Some members of British Midland Airways’, commonly known as BMI, defined benefit (DB) pension scheme could see cuts to their benefits after parent airline Lufthansa sells it to the International Airlines Group this week.
The trustees of the British Midland Airways’ pensions and life assurance scheme and Lufthansa have reached an agreement on future pension provision. The scheme will become part of the Pension Protection Fund (PPF), which will cover a level of pension payments.
In addition, the trustees and Lufthansa have agreed to make top-up payments to be provided by a separate section of the scheme, which will not be part of the PPF. Lufthansa will make a voluntary payment of £84 million, which will compensate the bulk of losses for most members of the scheme. These losses arise due to differences between the expected pension payments and those paid by the PPF.

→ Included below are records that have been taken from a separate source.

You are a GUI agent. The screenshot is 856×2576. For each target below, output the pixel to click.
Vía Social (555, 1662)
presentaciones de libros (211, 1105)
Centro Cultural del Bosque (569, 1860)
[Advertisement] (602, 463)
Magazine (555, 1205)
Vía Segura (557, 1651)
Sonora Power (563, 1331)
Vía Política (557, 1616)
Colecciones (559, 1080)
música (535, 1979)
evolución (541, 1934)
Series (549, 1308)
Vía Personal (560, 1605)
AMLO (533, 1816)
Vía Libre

Clive Grimley, chairman of the trustees of the British Midland Airways’ scheme, said: “Given the high pension deficit and the financial difficulties of BMI, the scheme had been at risk of joining the PPF without any top-up payment.
“In these very difficult circumstances, we very much appreciate the voluntary payment of £84 million by Lufthansa, which will make a positive impact on the benefits for many of our members.”
Lufthansa has informed the trustees that the funds should be distributed according to individual members’ characteristics, taking into account levels of pension and length of pensionable service. Lufthansa will retain no further balance sheet liabilities for the scheme.